The logs show nothing unusual - just the usual LWSN readout of the form :
0: STDOUT: Rendering frame 234, segment 1/1, pass 1/1.
The last line in console.app, seemingly just before the crash, is :
07/12/2011 21:05:34.863 [0x0-0x2e02e0].net.deadline.DeadlineMonitor: Attempting to contact Deadline Pulse (Ermintrude.local)…
I checked and Pulse is still apparently running. Prior attempts to connect to Pulse on nodes show no issues, so I wonder if there is a subtle crash if Pulse fails to respond in a timely manner…
Strange. Googling this turns up nothing useful, and that error doesn’t give us much to go off of. Does it only happen in the middle of a LW render? Are they “heavy” renders?
They are heavy renders.

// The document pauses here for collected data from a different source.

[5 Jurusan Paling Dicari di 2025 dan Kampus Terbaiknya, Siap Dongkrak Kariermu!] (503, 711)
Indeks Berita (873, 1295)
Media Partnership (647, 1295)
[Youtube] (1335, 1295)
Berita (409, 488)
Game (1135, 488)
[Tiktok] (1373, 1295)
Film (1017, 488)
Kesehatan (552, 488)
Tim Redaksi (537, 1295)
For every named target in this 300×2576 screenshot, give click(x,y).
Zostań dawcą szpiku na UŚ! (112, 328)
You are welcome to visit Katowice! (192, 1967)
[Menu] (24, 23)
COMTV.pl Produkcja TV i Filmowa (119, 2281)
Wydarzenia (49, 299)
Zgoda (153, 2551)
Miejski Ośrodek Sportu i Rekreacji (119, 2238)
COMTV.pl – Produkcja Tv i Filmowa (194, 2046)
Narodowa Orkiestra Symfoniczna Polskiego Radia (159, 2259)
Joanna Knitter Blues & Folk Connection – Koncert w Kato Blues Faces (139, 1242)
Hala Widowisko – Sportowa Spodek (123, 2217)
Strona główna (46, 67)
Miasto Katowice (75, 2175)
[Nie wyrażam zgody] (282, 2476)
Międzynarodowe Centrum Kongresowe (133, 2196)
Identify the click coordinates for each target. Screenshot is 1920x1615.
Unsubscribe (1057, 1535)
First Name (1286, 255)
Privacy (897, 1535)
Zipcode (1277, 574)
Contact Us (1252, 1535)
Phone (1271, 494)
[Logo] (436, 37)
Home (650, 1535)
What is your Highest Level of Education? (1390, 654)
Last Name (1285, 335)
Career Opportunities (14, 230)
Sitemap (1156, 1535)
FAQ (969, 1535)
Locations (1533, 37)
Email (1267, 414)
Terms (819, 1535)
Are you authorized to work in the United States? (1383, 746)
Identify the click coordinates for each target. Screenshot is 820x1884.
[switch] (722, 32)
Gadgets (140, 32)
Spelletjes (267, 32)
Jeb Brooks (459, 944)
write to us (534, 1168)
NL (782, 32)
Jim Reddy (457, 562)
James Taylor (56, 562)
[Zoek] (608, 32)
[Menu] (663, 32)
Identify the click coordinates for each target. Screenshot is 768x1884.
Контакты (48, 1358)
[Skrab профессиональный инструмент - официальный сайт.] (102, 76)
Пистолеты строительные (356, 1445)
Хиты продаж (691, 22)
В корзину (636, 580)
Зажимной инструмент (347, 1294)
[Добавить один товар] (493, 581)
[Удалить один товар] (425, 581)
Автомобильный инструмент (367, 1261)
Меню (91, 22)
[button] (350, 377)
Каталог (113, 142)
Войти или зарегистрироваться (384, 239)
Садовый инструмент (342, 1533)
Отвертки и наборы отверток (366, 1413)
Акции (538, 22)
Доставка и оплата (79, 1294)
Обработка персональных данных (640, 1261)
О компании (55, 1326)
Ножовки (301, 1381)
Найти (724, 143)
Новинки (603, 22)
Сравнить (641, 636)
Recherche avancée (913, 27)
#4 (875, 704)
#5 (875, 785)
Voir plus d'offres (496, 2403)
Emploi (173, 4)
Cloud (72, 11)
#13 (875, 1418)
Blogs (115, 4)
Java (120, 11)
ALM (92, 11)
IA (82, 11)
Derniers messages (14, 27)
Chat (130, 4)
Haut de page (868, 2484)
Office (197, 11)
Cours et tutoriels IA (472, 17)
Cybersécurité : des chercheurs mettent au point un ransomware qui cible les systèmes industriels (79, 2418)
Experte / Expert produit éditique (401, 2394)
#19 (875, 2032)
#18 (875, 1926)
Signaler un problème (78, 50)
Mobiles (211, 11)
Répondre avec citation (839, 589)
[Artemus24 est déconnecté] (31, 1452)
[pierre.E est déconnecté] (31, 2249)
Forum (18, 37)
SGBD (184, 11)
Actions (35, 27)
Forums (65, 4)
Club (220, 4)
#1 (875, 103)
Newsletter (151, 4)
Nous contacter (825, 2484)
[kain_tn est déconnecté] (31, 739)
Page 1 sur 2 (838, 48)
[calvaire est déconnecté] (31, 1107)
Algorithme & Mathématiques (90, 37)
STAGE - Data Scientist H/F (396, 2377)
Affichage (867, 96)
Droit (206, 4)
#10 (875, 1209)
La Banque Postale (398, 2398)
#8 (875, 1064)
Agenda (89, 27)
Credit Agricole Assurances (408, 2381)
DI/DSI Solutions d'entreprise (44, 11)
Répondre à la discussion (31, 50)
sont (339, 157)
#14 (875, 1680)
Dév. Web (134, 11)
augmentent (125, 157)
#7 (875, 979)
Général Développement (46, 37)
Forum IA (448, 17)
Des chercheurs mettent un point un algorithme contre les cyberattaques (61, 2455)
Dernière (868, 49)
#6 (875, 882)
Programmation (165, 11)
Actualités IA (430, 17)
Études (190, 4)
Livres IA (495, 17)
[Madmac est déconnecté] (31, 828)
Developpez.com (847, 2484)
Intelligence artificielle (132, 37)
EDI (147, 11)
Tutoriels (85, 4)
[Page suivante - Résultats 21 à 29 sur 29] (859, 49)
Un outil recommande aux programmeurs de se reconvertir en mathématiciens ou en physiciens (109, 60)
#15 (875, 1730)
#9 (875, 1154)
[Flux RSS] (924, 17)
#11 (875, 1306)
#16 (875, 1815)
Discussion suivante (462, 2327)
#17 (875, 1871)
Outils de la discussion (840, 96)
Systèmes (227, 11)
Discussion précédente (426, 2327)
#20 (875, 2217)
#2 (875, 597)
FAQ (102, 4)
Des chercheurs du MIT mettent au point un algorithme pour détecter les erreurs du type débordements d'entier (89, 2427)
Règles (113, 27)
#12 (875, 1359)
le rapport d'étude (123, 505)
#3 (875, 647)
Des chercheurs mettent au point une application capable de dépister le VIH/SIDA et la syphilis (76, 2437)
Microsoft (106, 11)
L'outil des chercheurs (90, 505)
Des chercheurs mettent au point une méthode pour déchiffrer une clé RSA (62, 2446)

Each node is looking for around 20 GB of RAM, but none of them have anything like that much. That said, disk thrashing appears to be minimal, so it seems that a lot of the dataset is being generated, but not utilised (one of the 3rd party components generates data that is not evaluated during render, but it would take a rewrite to improve the efficiency there). The systems seem stable and LWSN doesn’t fail at all, just the DL slave process.
Render times vary, but average something like 1-2 hours per frame.
I’m guessing that the system is hitting its memory limit, and then when the Slave goes to allocate some new memory, it explodes…
Except that I can quite happily fire up any other application on the system without suffering the same ill effects and the failure of the slave doesn’t seem to be correlated with any event that I can isolated - the render process continues happily. Indeed, I can also have Monitor up and running and it doesn’t go down when the slave process fails.
(Most of what is paged out seems to be unused - there’s little evidence of disk thrashing on any of the nodes or the workstations despite the heavy page file.)